Behaviour of match phrase query on english analyzed fields with stopwords


(Jaspreet Singh) #1

Hi,

I wanted to confirm a weird behaviour im observing when using match_phrase query on english analyzed fields with stopwords.

  1. Assume my search string is analytics and prediction.
  2. Assume again, when searching against an English analyzed field, the tokens generated are analyt and predict.
  3. Now, when doing a match_phrase search against that field, I would expect ONLY the following text phrases to match:
    • analytics and prediction
    • analytics prediction
    • analyze and prediction
    • analyze prediction
    • analysis predict
    • analysis and predict
      etc.
      ... since and being a stopword, instances where there is nothing between analytics and prediction, should also show up as a match in addition to where there is an and. But nothing else.
  4. However the behaviour im seeing is different (also backed by explain = true. Instead, the tokens match_phrase uses are analyse ? predict where ? is a wild card.
  5. So in essence it works like a match_phrase with a slop, matching ANY phrase that begins with words that stem to analyze and end with words that stem to predict.

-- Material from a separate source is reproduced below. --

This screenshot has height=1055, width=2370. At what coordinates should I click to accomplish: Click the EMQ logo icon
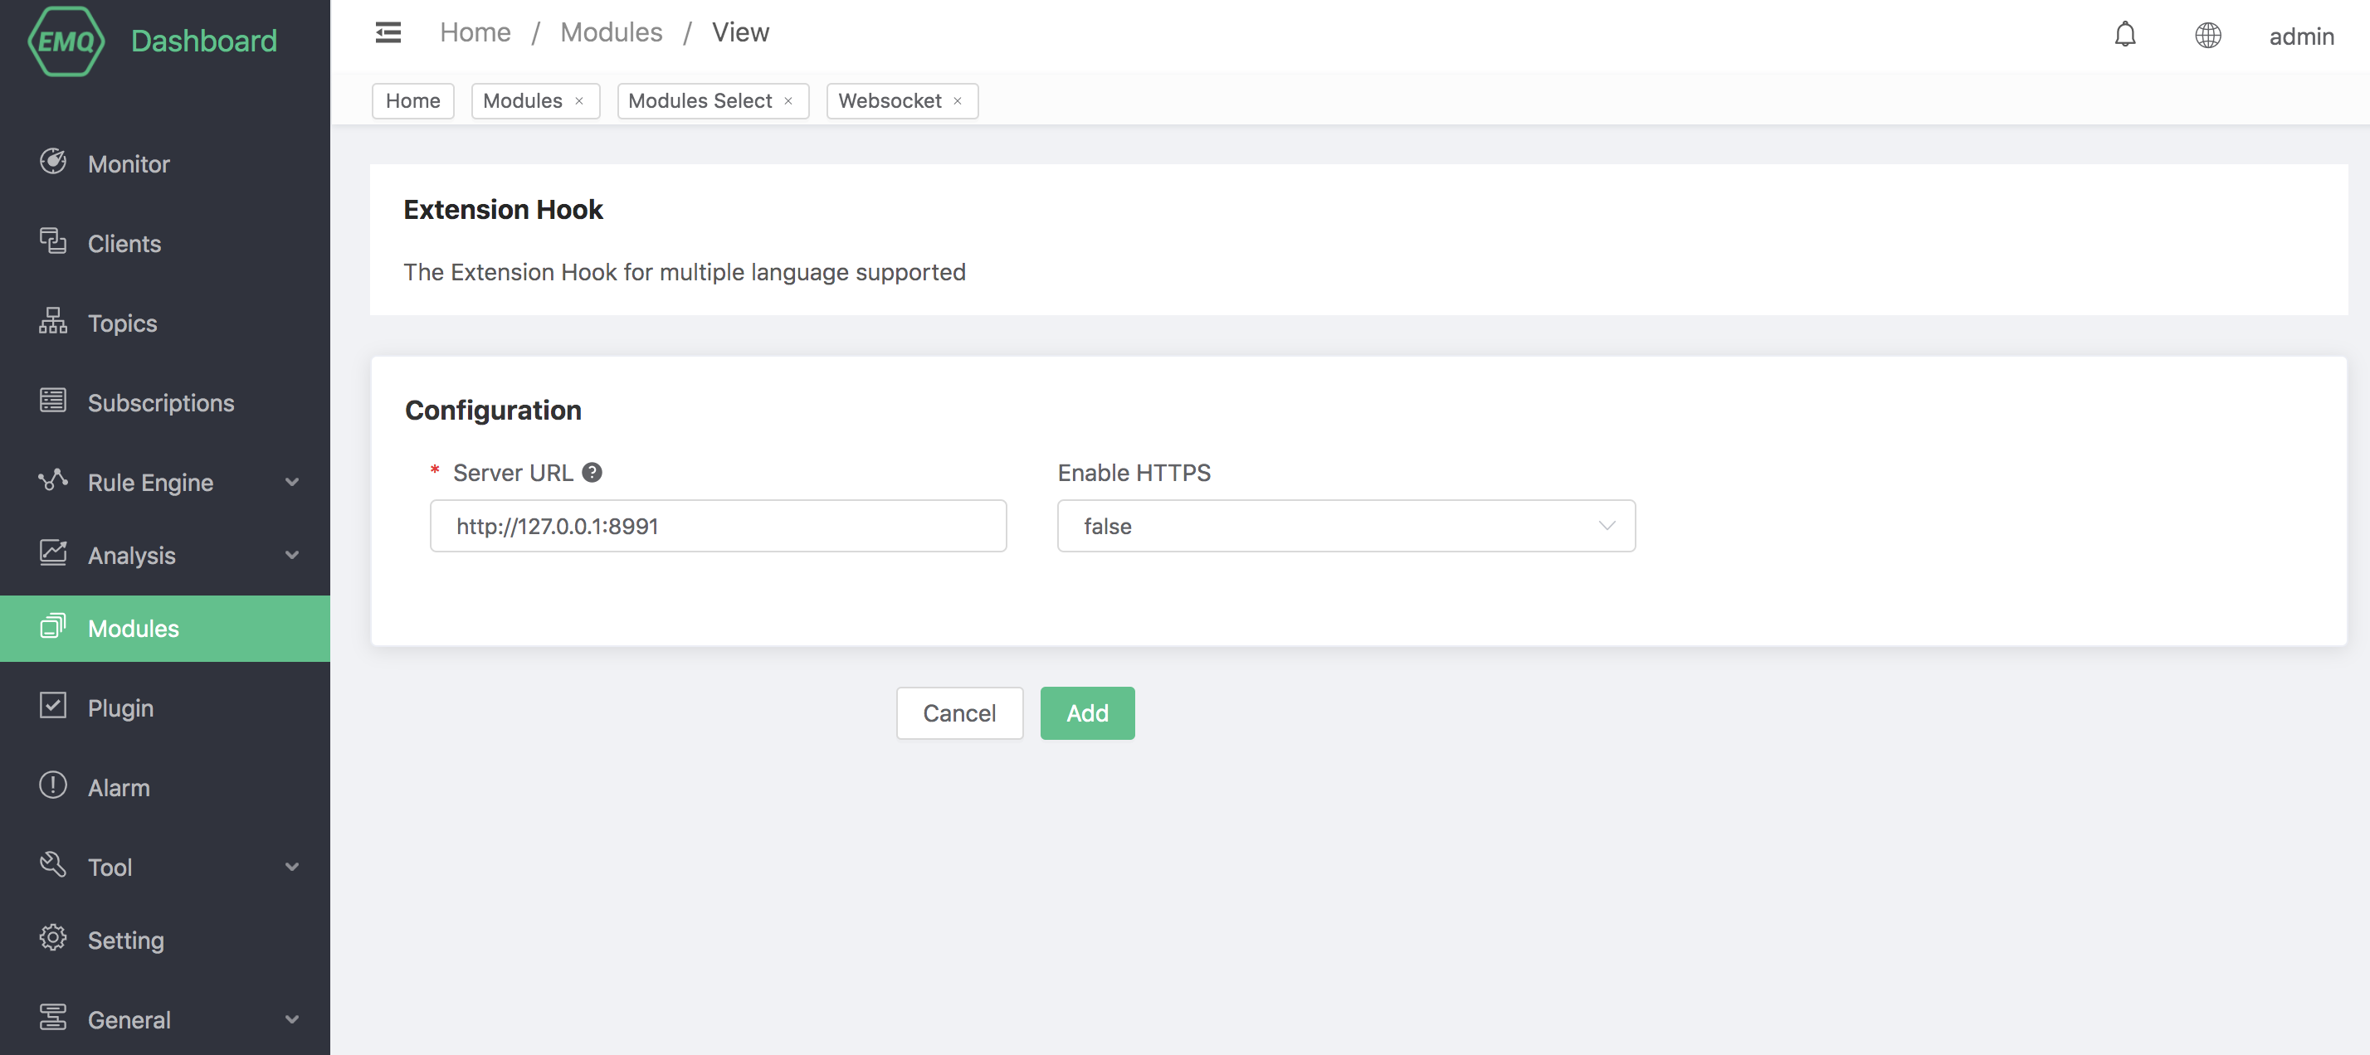[65, 40]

I'm wondering why! It makes it almost impossible to get a strict phrase match whenever there is a stopword in query string.


(Jaspreet Singh) #2

Any thoughts anyone?


(Jaspreet Singh) #3

@dadoonet would appreciate any pointers


(Jaspreet Singh) #4

I figured it out. Really the gist is ...
For a document to be considered a match for any phrase say, “quick brown fox”, the following must be true:

  • quick , brown , and fox must all appear in the field.
  • The position of brown must be 1 greater than the position of quick .
  • The position of fox must be 2 greater than the position of quick .
    Then the specifics are down to the tokens that are generated.